◆ **RECORDS FOR THIS TASK**:
- Opening Delimiter -
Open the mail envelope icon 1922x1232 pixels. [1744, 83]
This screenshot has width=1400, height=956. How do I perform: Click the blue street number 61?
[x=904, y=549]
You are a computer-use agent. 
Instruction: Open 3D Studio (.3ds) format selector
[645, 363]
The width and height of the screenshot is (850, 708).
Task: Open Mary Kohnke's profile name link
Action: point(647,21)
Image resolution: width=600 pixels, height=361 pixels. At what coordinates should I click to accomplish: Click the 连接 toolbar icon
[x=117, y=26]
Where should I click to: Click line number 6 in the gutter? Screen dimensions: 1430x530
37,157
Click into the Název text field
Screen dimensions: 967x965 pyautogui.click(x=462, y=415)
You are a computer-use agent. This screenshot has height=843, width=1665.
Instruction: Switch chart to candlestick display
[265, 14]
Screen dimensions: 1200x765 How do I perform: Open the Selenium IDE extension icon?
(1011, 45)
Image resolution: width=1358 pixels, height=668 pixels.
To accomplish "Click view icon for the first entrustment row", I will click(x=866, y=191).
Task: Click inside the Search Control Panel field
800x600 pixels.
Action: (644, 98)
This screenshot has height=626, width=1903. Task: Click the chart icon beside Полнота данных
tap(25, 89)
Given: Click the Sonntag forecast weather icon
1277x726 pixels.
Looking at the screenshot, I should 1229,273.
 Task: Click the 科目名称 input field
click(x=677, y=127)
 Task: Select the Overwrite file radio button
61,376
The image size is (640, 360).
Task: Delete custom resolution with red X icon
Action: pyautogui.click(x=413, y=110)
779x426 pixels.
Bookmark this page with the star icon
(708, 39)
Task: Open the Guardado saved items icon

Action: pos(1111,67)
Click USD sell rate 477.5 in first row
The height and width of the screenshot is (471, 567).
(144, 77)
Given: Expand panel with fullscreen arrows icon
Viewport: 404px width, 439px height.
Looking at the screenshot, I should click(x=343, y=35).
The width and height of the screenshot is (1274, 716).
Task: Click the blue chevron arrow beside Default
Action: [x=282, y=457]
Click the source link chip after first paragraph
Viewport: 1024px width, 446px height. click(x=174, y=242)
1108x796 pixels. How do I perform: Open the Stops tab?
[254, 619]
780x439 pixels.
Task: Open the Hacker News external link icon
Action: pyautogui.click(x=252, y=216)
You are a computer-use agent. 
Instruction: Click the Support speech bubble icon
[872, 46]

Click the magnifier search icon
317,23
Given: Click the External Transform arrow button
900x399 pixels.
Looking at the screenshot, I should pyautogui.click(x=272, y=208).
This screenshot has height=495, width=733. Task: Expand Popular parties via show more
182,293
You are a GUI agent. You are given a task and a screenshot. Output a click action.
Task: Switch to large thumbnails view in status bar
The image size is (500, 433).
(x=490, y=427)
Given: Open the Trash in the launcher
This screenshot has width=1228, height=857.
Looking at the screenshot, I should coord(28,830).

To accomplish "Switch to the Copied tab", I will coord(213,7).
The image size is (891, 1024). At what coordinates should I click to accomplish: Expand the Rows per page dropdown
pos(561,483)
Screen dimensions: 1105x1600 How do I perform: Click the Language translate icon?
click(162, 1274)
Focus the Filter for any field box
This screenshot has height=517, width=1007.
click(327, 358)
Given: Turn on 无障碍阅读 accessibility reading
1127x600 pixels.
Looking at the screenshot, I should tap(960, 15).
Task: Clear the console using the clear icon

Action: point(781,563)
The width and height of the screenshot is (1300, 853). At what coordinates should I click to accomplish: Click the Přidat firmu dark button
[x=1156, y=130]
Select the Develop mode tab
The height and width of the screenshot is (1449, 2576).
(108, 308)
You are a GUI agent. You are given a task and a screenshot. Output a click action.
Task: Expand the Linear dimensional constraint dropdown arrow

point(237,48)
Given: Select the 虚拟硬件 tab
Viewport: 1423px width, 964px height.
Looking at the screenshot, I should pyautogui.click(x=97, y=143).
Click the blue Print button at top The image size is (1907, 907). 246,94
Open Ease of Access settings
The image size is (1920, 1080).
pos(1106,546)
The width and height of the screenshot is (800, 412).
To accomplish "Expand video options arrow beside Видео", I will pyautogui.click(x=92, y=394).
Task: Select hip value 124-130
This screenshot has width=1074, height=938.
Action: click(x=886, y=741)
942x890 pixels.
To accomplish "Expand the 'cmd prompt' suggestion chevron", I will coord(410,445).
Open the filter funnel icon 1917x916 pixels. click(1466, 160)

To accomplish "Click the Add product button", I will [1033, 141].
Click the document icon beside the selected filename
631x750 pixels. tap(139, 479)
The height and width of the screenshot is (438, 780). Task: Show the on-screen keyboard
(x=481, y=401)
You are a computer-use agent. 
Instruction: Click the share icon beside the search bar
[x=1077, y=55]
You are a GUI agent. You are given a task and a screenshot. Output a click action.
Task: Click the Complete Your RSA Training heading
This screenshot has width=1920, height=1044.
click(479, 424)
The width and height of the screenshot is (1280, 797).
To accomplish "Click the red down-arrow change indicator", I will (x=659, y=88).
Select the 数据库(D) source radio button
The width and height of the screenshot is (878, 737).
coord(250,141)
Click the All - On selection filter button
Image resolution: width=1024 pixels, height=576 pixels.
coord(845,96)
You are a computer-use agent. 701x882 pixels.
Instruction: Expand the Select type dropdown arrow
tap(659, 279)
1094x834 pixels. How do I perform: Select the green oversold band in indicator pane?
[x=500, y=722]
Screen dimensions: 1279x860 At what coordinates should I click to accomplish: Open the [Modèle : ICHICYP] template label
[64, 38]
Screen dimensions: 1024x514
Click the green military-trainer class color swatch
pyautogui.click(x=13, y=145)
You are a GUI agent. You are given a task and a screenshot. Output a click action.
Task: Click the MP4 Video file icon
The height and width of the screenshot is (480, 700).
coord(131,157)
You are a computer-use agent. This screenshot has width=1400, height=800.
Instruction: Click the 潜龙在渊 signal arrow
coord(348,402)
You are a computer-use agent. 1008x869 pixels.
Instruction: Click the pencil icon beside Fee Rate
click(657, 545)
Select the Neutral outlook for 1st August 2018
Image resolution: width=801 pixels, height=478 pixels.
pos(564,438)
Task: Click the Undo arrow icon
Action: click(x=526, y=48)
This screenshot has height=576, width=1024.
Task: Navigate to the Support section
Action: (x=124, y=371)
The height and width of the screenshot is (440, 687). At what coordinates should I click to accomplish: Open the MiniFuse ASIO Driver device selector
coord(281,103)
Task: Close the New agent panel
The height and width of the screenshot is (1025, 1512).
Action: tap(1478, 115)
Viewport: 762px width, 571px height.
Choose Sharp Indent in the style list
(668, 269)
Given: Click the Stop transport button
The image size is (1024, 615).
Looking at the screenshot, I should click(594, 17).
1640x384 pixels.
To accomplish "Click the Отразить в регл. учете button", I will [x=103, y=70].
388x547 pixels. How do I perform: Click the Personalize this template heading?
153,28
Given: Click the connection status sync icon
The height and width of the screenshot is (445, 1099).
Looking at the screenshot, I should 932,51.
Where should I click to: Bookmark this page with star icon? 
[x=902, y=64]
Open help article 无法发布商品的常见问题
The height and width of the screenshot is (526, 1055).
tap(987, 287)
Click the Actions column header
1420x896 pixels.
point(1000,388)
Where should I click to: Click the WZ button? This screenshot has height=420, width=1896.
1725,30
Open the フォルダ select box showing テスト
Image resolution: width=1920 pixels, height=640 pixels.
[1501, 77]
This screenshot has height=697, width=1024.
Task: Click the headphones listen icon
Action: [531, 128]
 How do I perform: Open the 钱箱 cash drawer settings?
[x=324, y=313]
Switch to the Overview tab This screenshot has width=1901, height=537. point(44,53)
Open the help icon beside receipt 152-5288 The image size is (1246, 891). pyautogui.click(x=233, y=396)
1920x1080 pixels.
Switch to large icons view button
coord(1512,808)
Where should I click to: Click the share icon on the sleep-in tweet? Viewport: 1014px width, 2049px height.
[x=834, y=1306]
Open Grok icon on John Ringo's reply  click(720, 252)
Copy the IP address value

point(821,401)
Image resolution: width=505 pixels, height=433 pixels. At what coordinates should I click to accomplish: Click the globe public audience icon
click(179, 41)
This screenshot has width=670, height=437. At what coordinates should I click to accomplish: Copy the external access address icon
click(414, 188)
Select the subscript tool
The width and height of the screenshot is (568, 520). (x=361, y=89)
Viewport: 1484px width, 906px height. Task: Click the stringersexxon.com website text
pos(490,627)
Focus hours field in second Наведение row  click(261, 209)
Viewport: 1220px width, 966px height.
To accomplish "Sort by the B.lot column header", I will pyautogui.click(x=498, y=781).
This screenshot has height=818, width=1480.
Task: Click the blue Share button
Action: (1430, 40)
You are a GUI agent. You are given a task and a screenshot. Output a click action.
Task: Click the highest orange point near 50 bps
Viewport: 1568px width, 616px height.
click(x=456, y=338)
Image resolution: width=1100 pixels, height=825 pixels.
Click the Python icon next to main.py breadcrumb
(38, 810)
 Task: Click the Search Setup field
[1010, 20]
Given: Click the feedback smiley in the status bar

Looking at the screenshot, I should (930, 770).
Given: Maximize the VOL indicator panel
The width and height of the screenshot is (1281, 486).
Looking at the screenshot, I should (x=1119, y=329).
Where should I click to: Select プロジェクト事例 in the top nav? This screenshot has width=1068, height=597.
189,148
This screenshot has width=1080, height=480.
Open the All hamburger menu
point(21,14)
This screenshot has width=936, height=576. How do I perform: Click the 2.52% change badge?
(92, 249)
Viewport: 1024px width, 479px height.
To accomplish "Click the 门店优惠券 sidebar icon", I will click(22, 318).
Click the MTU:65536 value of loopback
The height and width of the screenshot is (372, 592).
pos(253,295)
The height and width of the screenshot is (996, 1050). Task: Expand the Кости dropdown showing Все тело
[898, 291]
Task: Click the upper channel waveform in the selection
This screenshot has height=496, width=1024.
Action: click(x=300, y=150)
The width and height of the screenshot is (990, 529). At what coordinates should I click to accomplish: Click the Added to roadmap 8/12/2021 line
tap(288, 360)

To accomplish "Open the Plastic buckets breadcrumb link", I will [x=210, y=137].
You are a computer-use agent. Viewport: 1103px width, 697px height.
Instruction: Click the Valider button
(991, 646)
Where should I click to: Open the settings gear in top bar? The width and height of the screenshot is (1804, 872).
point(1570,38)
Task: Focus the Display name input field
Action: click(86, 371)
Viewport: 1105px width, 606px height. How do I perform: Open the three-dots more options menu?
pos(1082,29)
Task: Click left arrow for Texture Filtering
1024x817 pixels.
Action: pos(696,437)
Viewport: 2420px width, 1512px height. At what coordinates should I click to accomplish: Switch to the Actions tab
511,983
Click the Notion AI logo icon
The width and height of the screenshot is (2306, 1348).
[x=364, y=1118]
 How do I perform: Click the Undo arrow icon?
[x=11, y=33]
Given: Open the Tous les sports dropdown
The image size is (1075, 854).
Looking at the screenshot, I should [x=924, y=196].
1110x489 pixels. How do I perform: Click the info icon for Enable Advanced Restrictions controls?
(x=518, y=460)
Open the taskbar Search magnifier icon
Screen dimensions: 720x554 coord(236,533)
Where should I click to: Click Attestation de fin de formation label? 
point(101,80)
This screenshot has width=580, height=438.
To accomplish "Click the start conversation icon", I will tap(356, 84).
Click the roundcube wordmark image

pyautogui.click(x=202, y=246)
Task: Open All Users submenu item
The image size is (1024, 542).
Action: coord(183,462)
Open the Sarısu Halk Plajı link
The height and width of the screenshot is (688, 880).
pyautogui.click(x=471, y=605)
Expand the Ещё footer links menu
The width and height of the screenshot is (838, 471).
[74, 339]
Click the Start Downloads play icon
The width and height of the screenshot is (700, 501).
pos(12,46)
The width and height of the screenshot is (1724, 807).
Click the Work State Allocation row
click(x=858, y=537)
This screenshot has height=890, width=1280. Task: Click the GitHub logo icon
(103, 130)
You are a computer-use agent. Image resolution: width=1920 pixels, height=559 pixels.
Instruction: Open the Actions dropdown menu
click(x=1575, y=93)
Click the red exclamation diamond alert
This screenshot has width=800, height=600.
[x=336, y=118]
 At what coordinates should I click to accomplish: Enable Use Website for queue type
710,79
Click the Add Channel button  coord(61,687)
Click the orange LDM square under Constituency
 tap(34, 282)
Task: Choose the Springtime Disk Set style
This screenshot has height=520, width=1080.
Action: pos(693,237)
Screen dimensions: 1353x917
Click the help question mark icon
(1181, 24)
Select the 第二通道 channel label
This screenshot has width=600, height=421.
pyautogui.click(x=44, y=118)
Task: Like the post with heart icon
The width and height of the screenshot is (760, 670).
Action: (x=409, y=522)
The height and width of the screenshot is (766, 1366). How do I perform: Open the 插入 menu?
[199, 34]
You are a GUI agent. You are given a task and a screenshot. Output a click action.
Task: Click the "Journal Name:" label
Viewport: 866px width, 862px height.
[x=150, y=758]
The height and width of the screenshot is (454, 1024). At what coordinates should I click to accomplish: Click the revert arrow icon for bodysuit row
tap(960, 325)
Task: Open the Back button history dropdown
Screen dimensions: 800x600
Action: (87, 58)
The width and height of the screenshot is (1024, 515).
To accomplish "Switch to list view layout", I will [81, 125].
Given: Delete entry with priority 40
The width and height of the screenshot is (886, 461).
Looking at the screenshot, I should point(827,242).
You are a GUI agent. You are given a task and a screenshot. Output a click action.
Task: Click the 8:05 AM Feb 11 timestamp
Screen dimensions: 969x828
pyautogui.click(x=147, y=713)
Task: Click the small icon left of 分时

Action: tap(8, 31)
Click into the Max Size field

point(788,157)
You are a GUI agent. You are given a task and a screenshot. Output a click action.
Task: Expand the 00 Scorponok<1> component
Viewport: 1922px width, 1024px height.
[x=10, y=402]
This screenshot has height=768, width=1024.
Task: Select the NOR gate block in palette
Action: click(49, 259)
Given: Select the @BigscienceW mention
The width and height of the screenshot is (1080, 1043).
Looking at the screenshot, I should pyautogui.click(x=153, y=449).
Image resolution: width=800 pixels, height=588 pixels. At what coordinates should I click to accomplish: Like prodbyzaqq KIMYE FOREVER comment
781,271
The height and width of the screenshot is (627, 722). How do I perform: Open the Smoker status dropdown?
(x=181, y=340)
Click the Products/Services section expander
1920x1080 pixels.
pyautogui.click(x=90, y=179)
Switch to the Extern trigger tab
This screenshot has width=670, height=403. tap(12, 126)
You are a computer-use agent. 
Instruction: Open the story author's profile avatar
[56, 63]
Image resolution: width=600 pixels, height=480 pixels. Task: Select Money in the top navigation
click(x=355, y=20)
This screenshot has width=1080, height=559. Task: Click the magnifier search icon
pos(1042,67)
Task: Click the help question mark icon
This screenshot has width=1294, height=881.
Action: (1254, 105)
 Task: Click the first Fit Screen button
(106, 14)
- Closing Delimiter -
◆ **YOUR ASSIGNMENT**: Set down, exactly as they stand above, the lines starting with the line with "The height and width of the screenshot is (1025, 1512)." and going on through the line with "Open Grok icon", and no others.

◆ **EXERCISE RESPONSE**:
The height and width of the screenshot is (1025, 1512).
Action: tap(1478, 115)
Viewport: 762px width, 571px height.
Choose Sharp Indent in the style list
(668, 269)
Given: Click the Stop transport button
The image size is (1024, 615).
Looking at the screenshot, I should click(594, 17).
1640x384 pixels.
To accomplish "Click the Отразить в регл. учете button", I will [x=103, y=70].
388x547 pixels. How do I perform: Click the Personalize this template heading?
153,28
Given: Click the connection status sync icon
The height and width of the screenshot is (445, 1099).
Looking at the screenshot, I should 932,51.
Where should I click to: Bookmark this page with star icon? 
[x=902, y=64]
Open help article 无法发布商品的常见问题
The height and width of the screenshot is (526, 1055).
tap(987, 287)
Click the Actions column header
1420x896 pixels.
point(1000,388)
Where should I click to: Click the WZ button? This screenshot has height=420, width=1896.
1725,30
Open the フォルダ select box showing テスト
Image resolution: width=1920 pixels, height=640 pixels.
[1501, 77]
This screenshot has height=697, width=1024.
Task: Click the headphones listen icon
Action: [531, 128]
 How do I perform: Open the 钱箱 cash drawer settings?
[x=324, y=313]
Switch to the Overview tab This screenshot has width=1901, height=537. point(44,53)
Open the help icon beside receipt 152-5288 The image size is (1246, 891). pyautogui.click(x=233, y=396)
1920x1080 pixels.
Switch to large icons view button
coord(1512,808)
Where should I click to: Click the share icon on the sleep-in tweet? Viewport: 1014px width, 2049px height.
[x=834, y=1306]
Open Grok icon on John Ringo's reply  click(720, 252)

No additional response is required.